On November 20, 2013, the music video was released for "LeBron James". On December 10, 2013, the music video was released for "Don't Come Around" featuring Kendall Morgan. On November 15, 2013, "I Know" featuring Rich Homie Quan was released as the album's fourth single. In January 2014, it was serviced to urban contemporary radio in the United States. On May 1, 2014, the music video was released for "I Know" featuring Rich Homie Quan.

==Critical reception==

I Am was met with generally positive reviews from music critics. At Metacritic, which assigns a normalized rating out of 100 to reviews from mainstream critics, the album received an average score of 64, based on 5 reviews. David Jeffries of AllMusic gave the album four out of five stars, saying "Good news for fans who stuck it out this long is that I Am is the moment when the skies clear, as the album comes on strong with a hard-hitting set of openers, and then, the high quality is maintained with a set of easy-flowing supportive songs that broaden the LP spectrum, all without leaving Gotti's comfort zone." Ronald Grant of HipHopDX gave the album two and a half stars out of five, saying "At the end of the day, I Am’s overall passable production and flashes of potency and strength keep it afloat for a time.

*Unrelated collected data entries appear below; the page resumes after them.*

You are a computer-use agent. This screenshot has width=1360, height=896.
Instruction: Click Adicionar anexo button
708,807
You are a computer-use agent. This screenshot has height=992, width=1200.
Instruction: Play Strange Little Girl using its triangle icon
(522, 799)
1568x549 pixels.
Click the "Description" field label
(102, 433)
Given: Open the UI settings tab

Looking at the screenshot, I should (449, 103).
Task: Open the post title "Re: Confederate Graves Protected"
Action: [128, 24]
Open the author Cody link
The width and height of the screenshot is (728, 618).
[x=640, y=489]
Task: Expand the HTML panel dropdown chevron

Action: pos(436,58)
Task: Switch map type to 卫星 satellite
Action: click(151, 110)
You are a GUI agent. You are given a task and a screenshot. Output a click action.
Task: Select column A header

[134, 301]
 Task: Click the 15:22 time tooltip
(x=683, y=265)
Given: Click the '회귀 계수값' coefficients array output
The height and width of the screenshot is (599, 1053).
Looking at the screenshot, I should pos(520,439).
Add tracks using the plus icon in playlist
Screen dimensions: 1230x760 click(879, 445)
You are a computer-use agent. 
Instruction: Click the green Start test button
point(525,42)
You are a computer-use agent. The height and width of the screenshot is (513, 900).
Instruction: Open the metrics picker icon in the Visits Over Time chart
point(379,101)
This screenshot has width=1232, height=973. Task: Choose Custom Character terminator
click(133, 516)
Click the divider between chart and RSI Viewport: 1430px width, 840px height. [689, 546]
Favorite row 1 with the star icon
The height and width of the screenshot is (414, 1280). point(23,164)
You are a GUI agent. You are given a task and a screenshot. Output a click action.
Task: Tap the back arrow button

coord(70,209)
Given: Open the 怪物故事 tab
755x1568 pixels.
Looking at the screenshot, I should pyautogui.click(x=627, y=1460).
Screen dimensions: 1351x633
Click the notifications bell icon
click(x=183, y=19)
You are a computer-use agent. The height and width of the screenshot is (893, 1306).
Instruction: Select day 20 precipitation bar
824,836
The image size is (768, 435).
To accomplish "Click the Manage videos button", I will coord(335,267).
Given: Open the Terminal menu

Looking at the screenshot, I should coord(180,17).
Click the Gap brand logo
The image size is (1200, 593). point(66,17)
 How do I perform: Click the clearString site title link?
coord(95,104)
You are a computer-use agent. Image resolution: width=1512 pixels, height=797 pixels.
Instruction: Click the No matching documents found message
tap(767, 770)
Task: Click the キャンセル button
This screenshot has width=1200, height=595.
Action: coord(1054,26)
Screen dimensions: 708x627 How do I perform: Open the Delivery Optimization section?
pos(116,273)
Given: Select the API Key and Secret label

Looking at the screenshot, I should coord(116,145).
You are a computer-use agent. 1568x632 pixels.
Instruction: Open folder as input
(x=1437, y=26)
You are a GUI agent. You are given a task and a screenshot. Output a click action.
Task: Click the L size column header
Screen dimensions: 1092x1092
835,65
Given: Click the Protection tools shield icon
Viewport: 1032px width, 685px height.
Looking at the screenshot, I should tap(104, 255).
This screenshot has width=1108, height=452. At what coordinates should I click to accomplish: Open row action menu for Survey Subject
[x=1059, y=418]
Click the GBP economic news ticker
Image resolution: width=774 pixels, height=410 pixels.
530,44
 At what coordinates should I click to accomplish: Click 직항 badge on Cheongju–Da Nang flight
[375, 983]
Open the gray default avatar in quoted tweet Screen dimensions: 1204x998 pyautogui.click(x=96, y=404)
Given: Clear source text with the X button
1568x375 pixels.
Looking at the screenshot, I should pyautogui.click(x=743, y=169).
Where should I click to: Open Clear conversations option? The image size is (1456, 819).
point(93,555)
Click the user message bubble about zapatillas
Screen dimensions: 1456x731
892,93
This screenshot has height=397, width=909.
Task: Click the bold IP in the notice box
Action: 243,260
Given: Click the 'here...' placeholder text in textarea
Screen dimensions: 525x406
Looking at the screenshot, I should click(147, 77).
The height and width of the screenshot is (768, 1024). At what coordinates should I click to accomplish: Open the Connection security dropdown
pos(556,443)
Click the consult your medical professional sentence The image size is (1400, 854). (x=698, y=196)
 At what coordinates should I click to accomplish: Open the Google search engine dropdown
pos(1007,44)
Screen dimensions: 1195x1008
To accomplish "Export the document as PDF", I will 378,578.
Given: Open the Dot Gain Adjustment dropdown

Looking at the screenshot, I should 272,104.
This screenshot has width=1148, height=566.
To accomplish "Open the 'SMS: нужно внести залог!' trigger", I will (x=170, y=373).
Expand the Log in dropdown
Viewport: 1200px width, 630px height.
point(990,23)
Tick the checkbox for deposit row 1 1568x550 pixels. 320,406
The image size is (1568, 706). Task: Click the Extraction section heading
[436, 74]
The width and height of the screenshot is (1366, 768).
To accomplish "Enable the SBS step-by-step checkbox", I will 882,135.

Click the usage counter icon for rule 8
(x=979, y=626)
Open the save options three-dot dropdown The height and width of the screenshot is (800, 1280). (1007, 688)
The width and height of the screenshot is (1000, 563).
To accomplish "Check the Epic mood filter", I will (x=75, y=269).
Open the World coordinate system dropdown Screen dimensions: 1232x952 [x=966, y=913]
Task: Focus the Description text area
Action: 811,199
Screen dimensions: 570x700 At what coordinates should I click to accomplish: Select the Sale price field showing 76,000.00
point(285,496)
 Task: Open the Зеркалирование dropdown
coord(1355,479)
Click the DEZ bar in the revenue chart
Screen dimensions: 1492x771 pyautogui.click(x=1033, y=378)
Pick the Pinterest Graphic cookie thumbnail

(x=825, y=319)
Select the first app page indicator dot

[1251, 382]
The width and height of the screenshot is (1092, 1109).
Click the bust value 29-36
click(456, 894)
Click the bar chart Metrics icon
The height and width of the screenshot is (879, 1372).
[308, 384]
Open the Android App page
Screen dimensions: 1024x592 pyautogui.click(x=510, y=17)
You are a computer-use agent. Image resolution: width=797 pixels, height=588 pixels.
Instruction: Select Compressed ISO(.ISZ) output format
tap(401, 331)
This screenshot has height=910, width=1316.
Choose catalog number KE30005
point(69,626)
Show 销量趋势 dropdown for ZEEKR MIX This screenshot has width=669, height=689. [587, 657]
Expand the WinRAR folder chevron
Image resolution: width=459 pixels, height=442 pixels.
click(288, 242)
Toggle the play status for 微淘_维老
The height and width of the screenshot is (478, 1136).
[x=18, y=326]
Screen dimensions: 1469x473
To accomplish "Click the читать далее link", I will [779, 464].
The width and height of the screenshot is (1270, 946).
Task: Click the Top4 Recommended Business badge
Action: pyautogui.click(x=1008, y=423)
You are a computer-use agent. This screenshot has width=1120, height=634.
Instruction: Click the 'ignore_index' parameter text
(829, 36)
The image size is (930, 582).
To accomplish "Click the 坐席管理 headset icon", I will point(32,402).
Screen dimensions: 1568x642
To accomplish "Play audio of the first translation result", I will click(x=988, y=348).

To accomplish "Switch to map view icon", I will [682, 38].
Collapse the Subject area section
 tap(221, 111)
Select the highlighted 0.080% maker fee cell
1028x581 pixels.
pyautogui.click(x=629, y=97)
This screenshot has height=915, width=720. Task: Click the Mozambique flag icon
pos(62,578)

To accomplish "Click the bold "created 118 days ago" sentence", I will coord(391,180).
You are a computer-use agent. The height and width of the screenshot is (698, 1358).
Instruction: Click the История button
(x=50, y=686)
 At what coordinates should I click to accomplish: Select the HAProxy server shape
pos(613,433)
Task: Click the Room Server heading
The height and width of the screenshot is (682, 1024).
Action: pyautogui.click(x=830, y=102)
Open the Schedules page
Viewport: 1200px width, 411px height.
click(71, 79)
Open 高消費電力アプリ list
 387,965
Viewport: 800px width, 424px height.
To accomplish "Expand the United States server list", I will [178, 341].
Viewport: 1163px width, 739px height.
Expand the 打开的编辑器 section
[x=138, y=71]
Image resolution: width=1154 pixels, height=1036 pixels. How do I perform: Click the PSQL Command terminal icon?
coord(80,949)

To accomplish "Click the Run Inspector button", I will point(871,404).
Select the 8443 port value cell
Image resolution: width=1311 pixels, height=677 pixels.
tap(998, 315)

And Gotti deserves commendation for his talent at bringing an explicit rawness, reality and affection to his autobiographical bars. But even those considerations aren’t enough to make this album worth more than a few listens, sadly relying on a continuous set of monotonous hooks and overly used trap beats that saturate a strong majority of current popular Rap music." Reed Jackson of XXL gave the album an L, saying "On the majority of I Am, he stays rooted in the ideas and melodies that he’s been refining since he first dropped From Da Dope Game 2 Da Rap Game over 10 year ago. The self-proclaimed “King Of Memphis” has lived up to his title again, and perhaps this album will help him continue his reign for another 10 years."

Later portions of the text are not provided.